In the last quarter, data center sales rocketed by 92 percent - but CFO Mick Lucareli cautioned not to read too much into that figure.

"I think last year was a little bit of a dip," he explained. "[This jump] wasn't one large order, but these are all generally big orders and sometimes they are – they can be lumpy, depending on just the timing of the actual shipment or when the customers ready to receive it."

A more important metric he said was that the company is "on track this year for the $100 million range of data center revenue on a full year basis."

Revenues were impacted by labor shortages, although the company did not disclose by how much. "Production volumes have been constrained by the lack of labor," Neil Brinker, president and CEO of Modine, said in an earnings call.

"We have been dealing with both an increase in Covid cases and the ongoing impact of the labor shortage. But I'm happy to report that at the current time, numbers seem to be improving," Brinker said. "At the peak, we had over 350 employees in North America and Europe, out of work with positive Covid cases or due to quarantine requirements. We're currently seeing these numbers decline, but that could change as new variants emergence spread."

# RECORDED DATA
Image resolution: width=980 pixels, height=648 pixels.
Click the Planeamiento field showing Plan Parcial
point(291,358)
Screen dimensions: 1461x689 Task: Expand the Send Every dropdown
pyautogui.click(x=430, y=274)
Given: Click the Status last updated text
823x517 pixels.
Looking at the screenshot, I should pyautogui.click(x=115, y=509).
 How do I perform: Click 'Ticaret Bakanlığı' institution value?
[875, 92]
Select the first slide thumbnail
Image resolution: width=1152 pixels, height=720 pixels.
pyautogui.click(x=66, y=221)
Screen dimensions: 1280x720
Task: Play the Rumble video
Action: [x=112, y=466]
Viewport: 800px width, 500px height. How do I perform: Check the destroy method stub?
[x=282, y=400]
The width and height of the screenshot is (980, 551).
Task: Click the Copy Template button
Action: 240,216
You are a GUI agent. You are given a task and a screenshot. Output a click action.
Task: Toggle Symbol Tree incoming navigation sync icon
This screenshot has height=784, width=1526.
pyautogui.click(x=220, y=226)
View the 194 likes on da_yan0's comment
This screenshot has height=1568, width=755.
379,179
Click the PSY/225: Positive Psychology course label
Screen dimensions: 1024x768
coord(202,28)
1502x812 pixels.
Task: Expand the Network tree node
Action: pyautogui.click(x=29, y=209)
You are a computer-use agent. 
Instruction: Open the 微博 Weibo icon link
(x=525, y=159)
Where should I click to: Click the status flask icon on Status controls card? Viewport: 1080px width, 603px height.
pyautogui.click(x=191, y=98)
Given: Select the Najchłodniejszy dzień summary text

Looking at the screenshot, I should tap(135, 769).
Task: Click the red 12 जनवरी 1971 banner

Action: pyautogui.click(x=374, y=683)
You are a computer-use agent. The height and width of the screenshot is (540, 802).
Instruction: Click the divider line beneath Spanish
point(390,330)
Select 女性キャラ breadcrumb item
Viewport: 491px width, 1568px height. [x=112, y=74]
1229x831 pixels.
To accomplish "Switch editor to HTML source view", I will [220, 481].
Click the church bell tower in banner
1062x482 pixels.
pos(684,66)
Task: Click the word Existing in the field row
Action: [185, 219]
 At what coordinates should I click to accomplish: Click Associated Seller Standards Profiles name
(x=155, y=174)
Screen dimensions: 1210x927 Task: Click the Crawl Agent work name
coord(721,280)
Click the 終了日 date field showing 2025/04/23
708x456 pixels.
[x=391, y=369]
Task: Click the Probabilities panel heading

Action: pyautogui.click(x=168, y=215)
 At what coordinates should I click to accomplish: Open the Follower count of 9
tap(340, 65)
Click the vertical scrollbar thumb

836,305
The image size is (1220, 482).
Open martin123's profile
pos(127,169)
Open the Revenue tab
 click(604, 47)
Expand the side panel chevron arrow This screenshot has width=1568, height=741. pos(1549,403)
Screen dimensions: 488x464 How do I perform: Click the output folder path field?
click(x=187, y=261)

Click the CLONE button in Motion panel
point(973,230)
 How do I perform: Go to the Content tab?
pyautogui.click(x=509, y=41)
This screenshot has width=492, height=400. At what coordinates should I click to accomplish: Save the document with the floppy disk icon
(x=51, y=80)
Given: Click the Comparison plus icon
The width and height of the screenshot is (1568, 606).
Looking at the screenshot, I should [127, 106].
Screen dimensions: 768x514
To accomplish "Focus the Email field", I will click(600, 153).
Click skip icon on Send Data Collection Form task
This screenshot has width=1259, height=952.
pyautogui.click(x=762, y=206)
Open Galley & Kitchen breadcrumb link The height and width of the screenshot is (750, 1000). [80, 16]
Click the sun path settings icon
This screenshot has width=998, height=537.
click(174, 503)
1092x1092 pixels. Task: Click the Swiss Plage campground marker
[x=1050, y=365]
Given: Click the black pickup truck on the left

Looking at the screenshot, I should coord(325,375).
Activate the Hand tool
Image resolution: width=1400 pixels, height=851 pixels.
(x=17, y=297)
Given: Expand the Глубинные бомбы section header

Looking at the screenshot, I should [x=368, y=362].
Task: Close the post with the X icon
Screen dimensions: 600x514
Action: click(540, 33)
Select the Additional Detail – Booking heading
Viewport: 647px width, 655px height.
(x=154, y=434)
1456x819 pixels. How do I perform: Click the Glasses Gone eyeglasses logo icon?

# TASKS TO PERFORM
A) In the text on Modine's data center sales:
(i) By what percent did data center sales rise in the last quarter?
(ii) What range of full-year data center revenue is the company on track for?
(iii) At the peak, how many employees in North America and Europe were out of work?
B) How does the text on Modine's data center sales read from "In the last" to "an earnings call." if you swap "cautioned" for "warned"? Write out that passage.
The lines have no role in this exercise.

# SOLUTIONS TO THE EXERCISE
A)
(i) 92 percent
(ii) The $100 million range
(iii) Over 350

B)
In the last quarter, data center sales rocketed by 92 percent - but CFO Mick Lucareli warned not to read too much into that figure.

"I think last year was a little bit of a dip," he explained. "[This jump] wasn't one large order, but these are all generally big orders and sometimes they are – they can be lumpy, depending on just the timing of the actual shipment or when the customers ready to receive it."

A more important metric he said was that the company is "on track this year for the $100 million range of data center revenue on a full year basis."

Revenues were impacted by labor shortages, although the company did not disclose by how much. "Production volumes have been constrained by the lack of labor," Neil Brinker, president and CEO of Modine, said in an earnings call.